_WRITTEN TASKS:_
1. Copy the Andre Blay obituary word for word, beginning at the words "The relatively high" and stopping after "was still primitive.".
2. Continue the obituary of Andre Blay past its last sentence.

_PASSAGE GIVEN:_
▽

Andre Blay, whose innovative idea of marketing Hollywood movies on videocassettes sparked an entertainment industry bonanza and a revolution in television viewing, died Aug. 24 in Bonita Springs, Florida. He was 81.

The cause was complications of pneumonia, his son, Robert, said.

Once Hollywood studios, moviegoers and couch potatoes began catching on to the phenomenon in the late 1970s, Blay’s merchandising breakthrough created a new revenue stream that helped revive the film industry.

It also created a vast market for goods ranging from video recorders to the obligatory popcorn that viewers could microwave at home.

The relatively high initial retail price of movies on videocassettes also prompted an unexpected proliferation of video rental stores, from neighborhood businesses to sprawling chains like Blockbuster.

Blay, in effect, redefined the term “home movie” with a product that lasted just long enough to make him a multimillionaire.

Before he came along, the studios had licensed miniversions of their movies — about 20 minutes’ worth — on 8-milimeter film. The technology for making longer recordings was still primitive.

“If they can make $40 million doing that,” Blay recalled thinking, “we can make a hell of a lot more selling the full version.”

In 1966, he helped found Stereodyne, the nation’s first successful audiocassette and eight-track duplication company, in Troy, Michigan. Three years later, in Farmington Hills, Michigan, a suburb of Detroit, he started Magnetic Video Corp., which, like Stereodyne, produced tapes for corporate customers.

△

_GIVEN DATA:_
▽

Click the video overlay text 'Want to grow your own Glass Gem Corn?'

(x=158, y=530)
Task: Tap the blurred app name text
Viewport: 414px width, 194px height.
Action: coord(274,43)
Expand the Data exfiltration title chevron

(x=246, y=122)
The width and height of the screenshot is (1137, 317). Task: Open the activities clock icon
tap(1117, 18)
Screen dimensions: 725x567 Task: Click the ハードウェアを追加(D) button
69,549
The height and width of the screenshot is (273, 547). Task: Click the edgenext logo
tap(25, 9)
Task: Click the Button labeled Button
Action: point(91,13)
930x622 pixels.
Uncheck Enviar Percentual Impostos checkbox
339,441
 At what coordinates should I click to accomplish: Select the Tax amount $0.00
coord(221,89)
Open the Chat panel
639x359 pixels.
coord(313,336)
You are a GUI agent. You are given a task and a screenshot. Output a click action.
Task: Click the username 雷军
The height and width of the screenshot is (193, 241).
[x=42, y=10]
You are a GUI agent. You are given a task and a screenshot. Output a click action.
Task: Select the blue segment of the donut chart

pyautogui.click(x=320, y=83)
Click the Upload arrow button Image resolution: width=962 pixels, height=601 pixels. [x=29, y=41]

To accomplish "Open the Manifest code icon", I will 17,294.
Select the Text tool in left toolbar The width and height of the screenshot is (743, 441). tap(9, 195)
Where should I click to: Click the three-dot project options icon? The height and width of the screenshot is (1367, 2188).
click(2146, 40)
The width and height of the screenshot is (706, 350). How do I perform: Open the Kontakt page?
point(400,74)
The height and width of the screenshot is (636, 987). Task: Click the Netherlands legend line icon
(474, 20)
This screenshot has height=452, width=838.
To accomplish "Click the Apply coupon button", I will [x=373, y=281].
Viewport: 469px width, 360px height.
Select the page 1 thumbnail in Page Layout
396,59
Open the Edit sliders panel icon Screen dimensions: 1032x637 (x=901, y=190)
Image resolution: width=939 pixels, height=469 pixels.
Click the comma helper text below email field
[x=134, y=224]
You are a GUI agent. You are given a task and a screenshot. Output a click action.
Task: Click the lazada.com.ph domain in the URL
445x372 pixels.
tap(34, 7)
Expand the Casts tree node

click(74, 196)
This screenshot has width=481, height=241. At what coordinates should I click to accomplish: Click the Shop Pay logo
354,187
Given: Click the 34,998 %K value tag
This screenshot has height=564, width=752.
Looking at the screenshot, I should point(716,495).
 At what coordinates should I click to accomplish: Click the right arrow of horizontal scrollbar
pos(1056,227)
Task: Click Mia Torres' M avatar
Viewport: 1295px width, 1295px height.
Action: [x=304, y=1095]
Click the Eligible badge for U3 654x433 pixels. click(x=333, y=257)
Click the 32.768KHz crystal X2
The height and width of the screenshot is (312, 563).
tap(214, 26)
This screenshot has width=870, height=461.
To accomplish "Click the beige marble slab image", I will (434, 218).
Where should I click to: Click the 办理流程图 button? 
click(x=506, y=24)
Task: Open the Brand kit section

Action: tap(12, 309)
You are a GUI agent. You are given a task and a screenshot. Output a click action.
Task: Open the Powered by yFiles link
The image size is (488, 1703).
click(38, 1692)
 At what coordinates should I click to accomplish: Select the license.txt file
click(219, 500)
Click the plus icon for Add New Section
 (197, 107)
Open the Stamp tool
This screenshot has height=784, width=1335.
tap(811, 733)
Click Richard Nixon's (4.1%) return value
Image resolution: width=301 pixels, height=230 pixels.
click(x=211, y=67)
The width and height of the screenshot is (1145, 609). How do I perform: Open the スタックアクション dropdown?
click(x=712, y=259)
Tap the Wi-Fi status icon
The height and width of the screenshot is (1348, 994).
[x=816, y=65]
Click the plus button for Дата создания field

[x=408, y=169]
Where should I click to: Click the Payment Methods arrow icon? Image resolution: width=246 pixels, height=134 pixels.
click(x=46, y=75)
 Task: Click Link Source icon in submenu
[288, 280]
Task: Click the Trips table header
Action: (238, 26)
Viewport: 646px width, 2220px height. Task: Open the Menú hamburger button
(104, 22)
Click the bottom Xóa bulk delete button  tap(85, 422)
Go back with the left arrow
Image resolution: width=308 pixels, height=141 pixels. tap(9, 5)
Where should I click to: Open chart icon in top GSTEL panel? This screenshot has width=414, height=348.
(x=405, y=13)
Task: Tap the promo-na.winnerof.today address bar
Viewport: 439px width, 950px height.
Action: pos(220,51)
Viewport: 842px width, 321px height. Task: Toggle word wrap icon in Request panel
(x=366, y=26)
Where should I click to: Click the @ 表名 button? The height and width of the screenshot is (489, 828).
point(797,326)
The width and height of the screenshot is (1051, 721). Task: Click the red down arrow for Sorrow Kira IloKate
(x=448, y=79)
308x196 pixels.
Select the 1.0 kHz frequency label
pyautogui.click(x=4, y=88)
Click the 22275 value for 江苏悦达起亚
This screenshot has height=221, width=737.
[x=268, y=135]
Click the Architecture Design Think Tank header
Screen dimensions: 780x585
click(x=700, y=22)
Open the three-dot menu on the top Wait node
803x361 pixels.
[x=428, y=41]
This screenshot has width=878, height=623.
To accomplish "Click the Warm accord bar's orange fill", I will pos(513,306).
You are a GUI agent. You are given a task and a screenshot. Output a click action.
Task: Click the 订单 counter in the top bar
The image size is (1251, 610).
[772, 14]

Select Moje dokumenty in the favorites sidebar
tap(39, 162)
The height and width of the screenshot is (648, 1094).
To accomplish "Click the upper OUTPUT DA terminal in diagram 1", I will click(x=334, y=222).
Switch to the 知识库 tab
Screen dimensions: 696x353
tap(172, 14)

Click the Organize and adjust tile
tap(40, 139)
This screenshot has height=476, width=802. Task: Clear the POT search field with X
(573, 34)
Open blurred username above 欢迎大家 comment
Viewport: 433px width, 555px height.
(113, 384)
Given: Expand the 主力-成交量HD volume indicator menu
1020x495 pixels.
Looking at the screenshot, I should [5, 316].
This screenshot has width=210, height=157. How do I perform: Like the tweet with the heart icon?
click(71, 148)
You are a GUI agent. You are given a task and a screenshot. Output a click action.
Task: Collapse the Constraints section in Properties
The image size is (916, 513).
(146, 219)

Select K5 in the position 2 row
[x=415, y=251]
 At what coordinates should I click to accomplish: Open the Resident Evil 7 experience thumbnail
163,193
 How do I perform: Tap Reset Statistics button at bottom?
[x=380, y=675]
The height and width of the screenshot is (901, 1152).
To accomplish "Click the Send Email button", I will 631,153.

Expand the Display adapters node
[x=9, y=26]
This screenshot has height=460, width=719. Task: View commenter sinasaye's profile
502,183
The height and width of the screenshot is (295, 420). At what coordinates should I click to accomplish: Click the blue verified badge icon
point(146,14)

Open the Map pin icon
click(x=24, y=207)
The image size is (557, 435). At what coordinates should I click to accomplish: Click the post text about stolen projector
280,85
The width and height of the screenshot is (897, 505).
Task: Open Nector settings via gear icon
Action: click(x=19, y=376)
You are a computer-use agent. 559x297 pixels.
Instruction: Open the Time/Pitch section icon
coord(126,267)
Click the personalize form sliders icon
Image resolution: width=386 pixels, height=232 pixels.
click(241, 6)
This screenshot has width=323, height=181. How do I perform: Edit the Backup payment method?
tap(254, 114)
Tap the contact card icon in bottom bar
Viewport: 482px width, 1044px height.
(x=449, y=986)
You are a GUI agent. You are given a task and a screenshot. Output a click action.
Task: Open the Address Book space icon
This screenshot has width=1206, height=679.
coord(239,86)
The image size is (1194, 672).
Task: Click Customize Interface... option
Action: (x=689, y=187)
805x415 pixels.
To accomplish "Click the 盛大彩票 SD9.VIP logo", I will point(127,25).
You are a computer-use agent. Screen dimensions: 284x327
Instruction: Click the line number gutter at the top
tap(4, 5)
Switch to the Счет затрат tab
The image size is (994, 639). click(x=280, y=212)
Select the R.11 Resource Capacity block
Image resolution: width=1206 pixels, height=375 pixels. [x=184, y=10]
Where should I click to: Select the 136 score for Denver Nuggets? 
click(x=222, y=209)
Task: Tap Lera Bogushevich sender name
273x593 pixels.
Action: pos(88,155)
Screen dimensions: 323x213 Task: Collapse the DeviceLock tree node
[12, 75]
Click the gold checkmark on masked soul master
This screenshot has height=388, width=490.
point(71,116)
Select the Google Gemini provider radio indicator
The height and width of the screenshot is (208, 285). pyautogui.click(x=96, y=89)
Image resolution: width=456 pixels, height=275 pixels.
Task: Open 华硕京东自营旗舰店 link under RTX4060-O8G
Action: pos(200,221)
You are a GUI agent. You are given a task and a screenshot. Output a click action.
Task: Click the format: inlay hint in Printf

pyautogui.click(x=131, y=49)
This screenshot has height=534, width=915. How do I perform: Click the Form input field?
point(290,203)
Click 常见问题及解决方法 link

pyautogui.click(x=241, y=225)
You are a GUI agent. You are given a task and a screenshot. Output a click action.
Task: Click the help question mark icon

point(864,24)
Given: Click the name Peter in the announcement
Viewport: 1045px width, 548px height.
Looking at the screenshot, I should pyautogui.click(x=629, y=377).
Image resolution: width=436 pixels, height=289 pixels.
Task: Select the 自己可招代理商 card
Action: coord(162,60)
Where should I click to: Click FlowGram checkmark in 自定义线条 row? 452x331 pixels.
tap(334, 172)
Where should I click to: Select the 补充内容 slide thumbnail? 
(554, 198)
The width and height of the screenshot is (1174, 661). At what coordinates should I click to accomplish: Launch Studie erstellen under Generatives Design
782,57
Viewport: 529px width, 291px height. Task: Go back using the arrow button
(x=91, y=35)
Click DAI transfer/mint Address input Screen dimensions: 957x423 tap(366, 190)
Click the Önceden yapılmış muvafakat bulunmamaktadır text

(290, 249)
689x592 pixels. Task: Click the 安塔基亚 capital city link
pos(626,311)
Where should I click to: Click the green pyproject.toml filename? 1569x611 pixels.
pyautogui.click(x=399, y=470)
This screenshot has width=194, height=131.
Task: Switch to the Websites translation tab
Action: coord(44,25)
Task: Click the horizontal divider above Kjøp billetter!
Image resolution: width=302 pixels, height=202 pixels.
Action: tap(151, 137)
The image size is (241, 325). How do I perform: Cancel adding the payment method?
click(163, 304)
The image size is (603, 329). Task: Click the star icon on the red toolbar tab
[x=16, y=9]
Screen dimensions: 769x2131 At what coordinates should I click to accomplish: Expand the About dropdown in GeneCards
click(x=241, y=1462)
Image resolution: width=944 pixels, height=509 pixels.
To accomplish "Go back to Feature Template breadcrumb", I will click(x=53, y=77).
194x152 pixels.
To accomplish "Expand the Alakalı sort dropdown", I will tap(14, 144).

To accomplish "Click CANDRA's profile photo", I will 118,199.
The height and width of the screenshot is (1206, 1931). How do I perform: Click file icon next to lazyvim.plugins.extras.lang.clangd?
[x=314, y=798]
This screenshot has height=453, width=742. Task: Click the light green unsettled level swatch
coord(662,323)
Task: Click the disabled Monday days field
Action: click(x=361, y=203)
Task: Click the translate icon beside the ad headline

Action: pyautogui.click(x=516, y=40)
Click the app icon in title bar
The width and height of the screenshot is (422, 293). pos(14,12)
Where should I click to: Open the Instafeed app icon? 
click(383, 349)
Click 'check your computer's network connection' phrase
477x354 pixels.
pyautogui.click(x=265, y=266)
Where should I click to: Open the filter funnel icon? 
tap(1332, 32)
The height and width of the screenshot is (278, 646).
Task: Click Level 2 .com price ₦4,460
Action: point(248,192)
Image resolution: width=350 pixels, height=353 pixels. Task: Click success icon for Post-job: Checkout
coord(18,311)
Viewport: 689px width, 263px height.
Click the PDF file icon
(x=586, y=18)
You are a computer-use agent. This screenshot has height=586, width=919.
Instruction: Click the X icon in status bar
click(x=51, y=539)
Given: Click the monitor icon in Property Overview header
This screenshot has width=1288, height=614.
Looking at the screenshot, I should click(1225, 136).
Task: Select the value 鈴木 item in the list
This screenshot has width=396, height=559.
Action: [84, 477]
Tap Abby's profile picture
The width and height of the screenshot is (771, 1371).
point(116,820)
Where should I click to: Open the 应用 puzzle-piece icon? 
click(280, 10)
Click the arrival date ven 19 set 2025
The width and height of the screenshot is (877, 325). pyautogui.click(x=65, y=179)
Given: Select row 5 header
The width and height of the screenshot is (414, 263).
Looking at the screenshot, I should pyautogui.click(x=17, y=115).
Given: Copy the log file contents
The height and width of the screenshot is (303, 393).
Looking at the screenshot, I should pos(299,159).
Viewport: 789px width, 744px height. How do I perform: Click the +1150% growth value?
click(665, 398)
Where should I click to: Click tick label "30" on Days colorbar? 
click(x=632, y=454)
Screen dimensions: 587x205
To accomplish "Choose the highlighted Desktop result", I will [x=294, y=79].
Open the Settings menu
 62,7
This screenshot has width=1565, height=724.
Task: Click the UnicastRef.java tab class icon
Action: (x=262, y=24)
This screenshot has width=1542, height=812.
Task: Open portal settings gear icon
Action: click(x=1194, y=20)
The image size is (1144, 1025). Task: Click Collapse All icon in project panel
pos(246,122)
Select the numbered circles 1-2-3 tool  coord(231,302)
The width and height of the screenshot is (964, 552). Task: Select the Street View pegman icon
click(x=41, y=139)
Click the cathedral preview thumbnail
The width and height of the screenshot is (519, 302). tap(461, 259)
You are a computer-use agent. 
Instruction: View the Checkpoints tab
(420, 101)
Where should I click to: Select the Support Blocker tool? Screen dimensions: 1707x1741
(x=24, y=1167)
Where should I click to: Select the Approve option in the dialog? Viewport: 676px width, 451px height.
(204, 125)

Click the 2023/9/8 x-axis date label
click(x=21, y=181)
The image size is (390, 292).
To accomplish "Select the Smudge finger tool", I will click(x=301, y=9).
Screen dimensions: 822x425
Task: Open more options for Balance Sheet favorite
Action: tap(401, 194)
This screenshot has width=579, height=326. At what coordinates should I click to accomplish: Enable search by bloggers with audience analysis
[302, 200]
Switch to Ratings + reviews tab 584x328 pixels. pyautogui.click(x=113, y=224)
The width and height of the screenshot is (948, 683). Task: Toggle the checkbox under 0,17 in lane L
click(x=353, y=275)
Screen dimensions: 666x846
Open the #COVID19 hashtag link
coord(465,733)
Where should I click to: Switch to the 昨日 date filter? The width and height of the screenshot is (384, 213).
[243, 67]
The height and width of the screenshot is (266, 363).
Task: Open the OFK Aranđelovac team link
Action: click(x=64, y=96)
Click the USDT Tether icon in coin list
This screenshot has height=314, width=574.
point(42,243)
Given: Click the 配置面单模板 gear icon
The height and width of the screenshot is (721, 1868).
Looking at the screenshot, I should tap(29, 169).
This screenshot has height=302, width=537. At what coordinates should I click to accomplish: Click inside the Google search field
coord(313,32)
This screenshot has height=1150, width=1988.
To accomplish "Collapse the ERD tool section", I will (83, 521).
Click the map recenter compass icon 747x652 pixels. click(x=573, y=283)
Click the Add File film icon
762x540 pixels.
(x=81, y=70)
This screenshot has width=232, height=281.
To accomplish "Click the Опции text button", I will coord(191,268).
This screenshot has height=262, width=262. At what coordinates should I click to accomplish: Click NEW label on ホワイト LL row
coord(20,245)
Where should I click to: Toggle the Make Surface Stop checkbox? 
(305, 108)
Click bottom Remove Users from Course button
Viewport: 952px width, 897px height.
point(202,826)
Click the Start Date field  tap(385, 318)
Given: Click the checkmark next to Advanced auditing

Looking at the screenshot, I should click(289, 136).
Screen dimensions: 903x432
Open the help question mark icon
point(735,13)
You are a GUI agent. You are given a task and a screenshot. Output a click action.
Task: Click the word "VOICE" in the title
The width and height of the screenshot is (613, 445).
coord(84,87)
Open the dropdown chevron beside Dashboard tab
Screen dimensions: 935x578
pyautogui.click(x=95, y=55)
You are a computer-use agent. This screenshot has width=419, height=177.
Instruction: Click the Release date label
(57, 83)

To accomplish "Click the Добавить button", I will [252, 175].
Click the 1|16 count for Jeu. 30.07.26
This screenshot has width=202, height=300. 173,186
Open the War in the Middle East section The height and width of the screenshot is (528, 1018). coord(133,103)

△

_ANSWERS PROVIDED:_
1.
The relatively high initial retail price of movies on videocassettes also prompted an unexpected proliferation of video rental stores, from neighborhood businesses to sprawling chains like Blockbuster.

Blay, in effect, redefined the term “home movie” with a product that lasted just long enough to make him a multimillionaire.

Before he came along, the studios had licensed miniversions of their movies — about 20 minutes’ worth — on 8-milimeter film. The technology for making longer recordings was still primitive.

2.
It was in the late 1970s that Blay began pitching the major studios on the idea of putting full-length movies on videocassettes. Initially there were no takers.

About only 1 percent of American households owned videocassette recorders at the time, and the studios, more concerned with the potential for piracy than for profits, were reluctant to license their movies for mass duplication.

Indeed, as late as 1982 Jack Valenti, president of the Motion Picture Association of America, told Congress, “The VCR is to the American film producer and the American public as the Boston strangler is to the woman home alone.”

But in 1977, Blay was able to persuade Fox to make a deal under which Magnetic Video would duplicate and distribute 50 of the studio’s most successful films, including “M.A.S.H” and “The French Connection.” For his part, he would pay $300,000 up front (about $1.3 million in today’s dollars) plus $500,000 annually and a $7.50 royalty on each title sold.

He did not have the field to himself for long, but he made the most of being first. He went on to establish a new video duplication operation, advertised in TV Guide and created the direct-mail Video Club of America. After joining for $10, subscribers could buy a movie for under $50, about half the going retail price in stores.

As the price of recorders plummeted to about $500 from about $1,000, sales boomed, and so, to some people’s surprise, did rentals.

Fox bought Magnetic Video in 1979 for an estimated $7.5 million (more than $27 million today) and named Blay the chief executive of 20th Century Fox Video.

“Some people say VCRs are no more than a toy, and that the fascination will fade,” Richard Smith, the executive vice president of Playboy Enterprises, said in 1985. “When I hear that a quarter of all households with TVs also have VCRs, I think this is a permanent change that will affect us.”

While illegal copying did become a challenge for the industry, by 1987 home video was generating more revenue than movie-theater ticket sales.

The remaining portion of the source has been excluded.